__REQUISITOS DO EXERCÍCIO__:
a – Segundo o relato de memórias, para qual cidade os pais de quem narra se mudaram?
b – Liste os nomes dos filhos e sobrinhas de Sãozica citados no relato de memórias.
c – Redija a continuação do relato de memórias a partir da última frase apresentada.

____ TEXTO PARA LEITURA

Imagem: Ilustração/reprodução da internet

Me lembro, apesar de ser muito criança, pouca idade, talvez sete ou oito anos… Talvez, oito, visto que com nove anos meus pais se mudaram para a cidade de Araraquara, no estado de São Paulo e eu perdi contato com a família. Amigo de Júlio e Douglas, amigo de Débora e Anamirdes, filhos e sobrinhas de Sãozica, netos todos de dona São.

Fiquei com esta lembrança vívida na memória pois era a última casa, depois do “Morcegão”, no bairro Américo Silva. Logo depois desta casa, já se iniciava a lagoa do Chico Cadeado que naquela época era enorme, com muita água e se ligava no seu lado direito à ‘aguadas’ que, em época de chuvas, emendava-se à Lagoa Verde. Virava um mar de águas na parte baixa do bairro Américo Silva, logo abaixo de onde hoje se localiza a Pharlab.

O seu “Cote”, era o avô desta turma toda. Trabalhou por vários anos nas fazendas dos “Pereira” e dos “Paulinelli’s” da cidade de Luz. O seu “Cote” quase não via. Ele ficava nas fazendas e de quinze em quinze dias, outras vezes, mês a mês, vinha rever a família, filhos e netos. Era sempre muito bem recebido por todos.

Tinham respeito por ele e pelos seus cabelos brancos, o que contrastava com a sua pele negra, cheia de marcas de expressão, de anos e dores. Tinha mãos muito grandes e fortes. Era um homem negro muito alto e forte. Os anos trabalhados moldou o seu caráter e personalidade. Era um homem taciturno, de poucas e raras palavras. Tinha um olhar profundo e arregalava os olhos quando tossia.

Acendia os seus cigarros com fósforos que ficavam soltos dentro do bolso da camisa. Um pedaço de uma caixa de fósforos fazia o contraponto para acender o fogo.

A dona São sempre tratava-o com muito rigor. Parecia que sempre estava a xingá-lo mas era a forma como ela cuidava dele desde sempre. Dona São falava alto e sua voz aguda, em alto volume, era sentida em quase todos os cômodos da casa. Seu grito ecoava a vários metros. No campinho, nos pés de jabuticaba do Chico Cadeado, na aguada, onde estivessem os netos, sua voz soava como ordem, ouvida em muitos lugares do bairro. Era rude com as palavras e quando necessário, maltratava.

________
____ DADOS FORNECIDOS

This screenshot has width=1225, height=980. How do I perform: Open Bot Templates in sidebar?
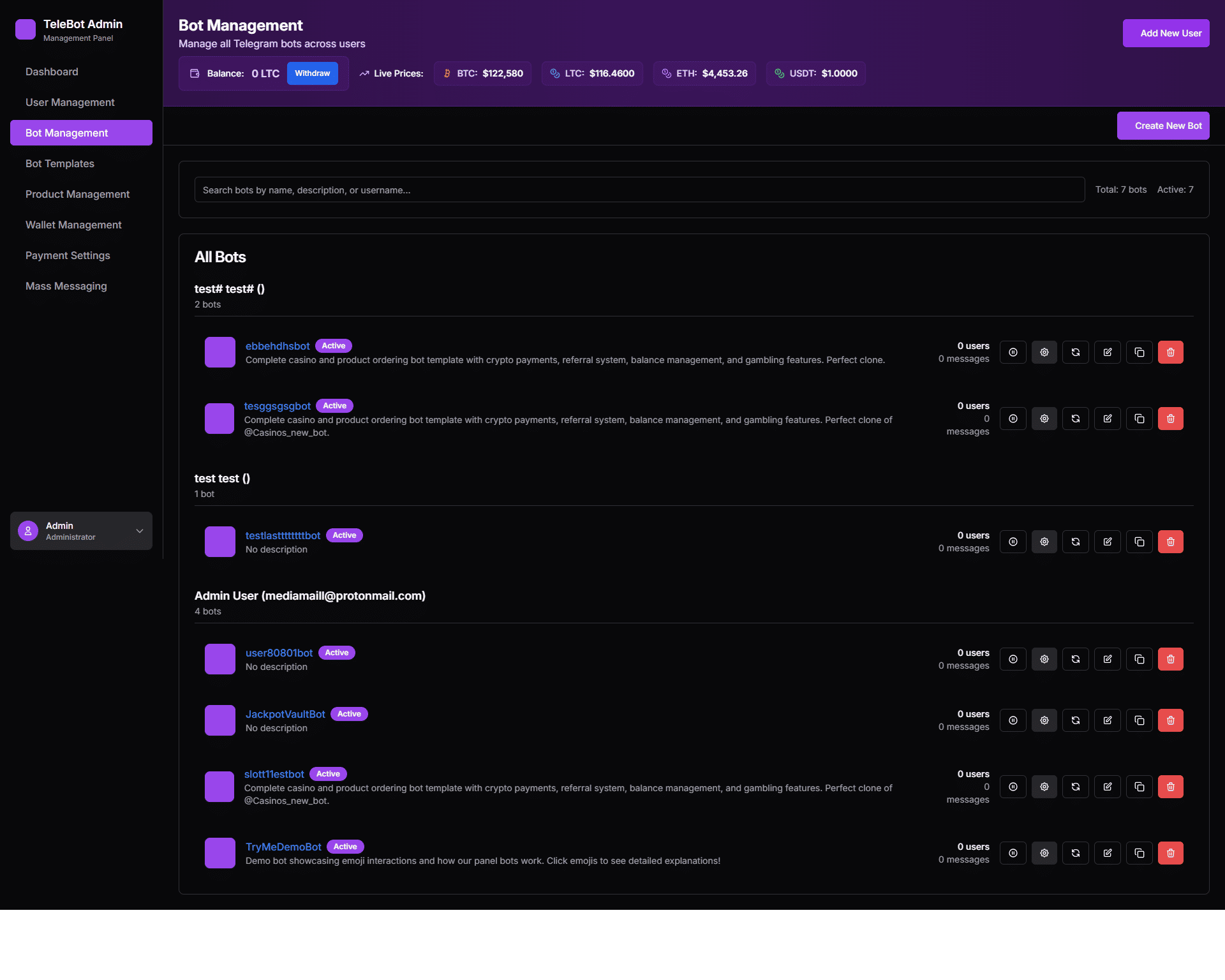(x=60, y=163)
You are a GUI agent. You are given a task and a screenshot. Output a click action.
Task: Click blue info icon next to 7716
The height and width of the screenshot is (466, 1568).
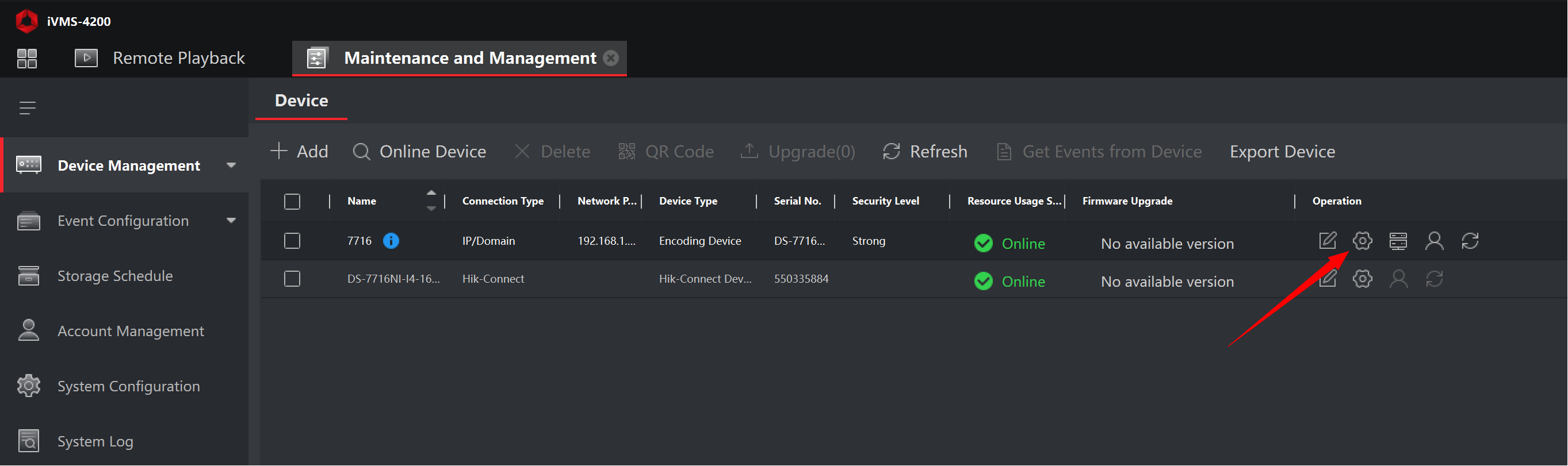391,241
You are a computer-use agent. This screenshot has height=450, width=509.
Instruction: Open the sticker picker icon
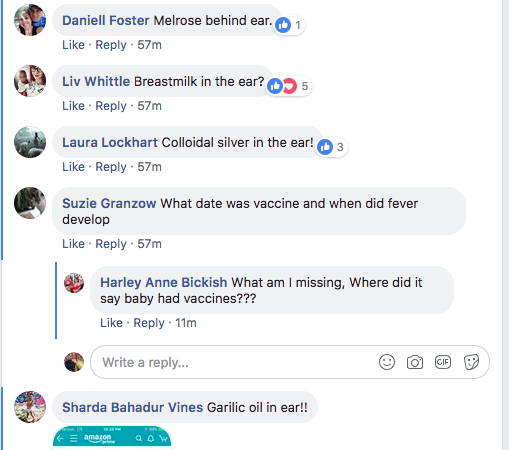471,362
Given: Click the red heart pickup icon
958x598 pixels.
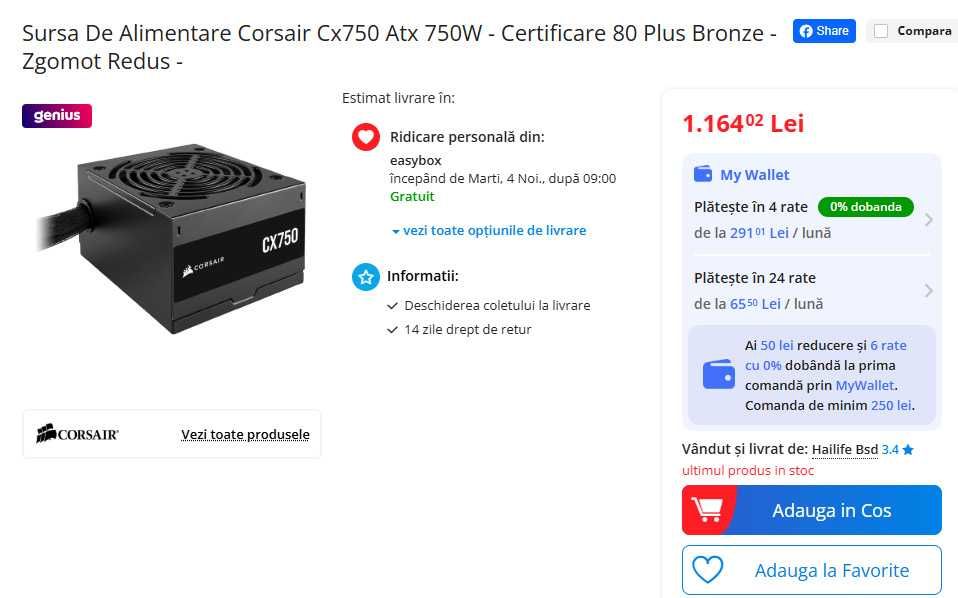Looking at the screenshot, I should tap(365, 137).
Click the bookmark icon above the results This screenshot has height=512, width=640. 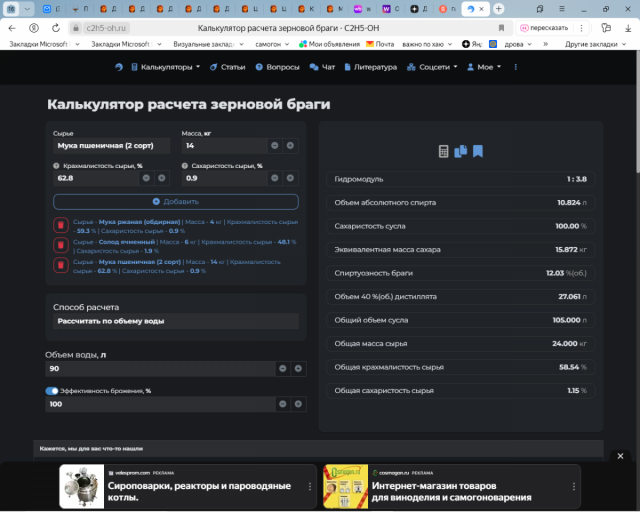click(x=478, y=151)
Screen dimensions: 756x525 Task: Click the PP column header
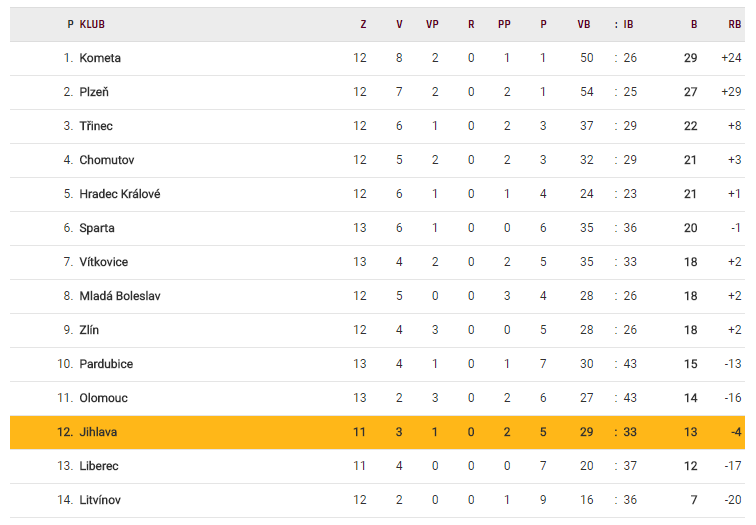[504, 24]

________

__RESPOSTAS__:
a – Para a cidade de Araraquara, no estado de São Paulo.

b – Júlio, Douglas, Débora e Anamirdes.

c –
Dona São tinha bom coração. Ajudava muitas pessoas. Cuidava de doentes, lavava roupas de quem precisava, sem reclamar. Talvez a única pessoa com a qual ela tinha realmente problemas era mesmo o marido, seu Cote.

O seu Cote limitava-se a balbuciar qualquer coisa, acendendo o seu cigarro de palha, seu companheiro. Vez por outra resmungava e saía de perto da São. Quando não, montava em sua bicicleta, indo embora para a fazenda, fosse a hora que fosse.

A Sãozica foi esposa de João Sicupira. João morreu cedo, jovem, na casa de 30 anos, deixando a Sãozica, com vinte e tantos anos e seis filhos. Como morava de favor numa casa nos fundos dos pais de João, sempre às turras com a sogra, logo com o falecimento do marido, retornou à casa da dona São com os netos todos.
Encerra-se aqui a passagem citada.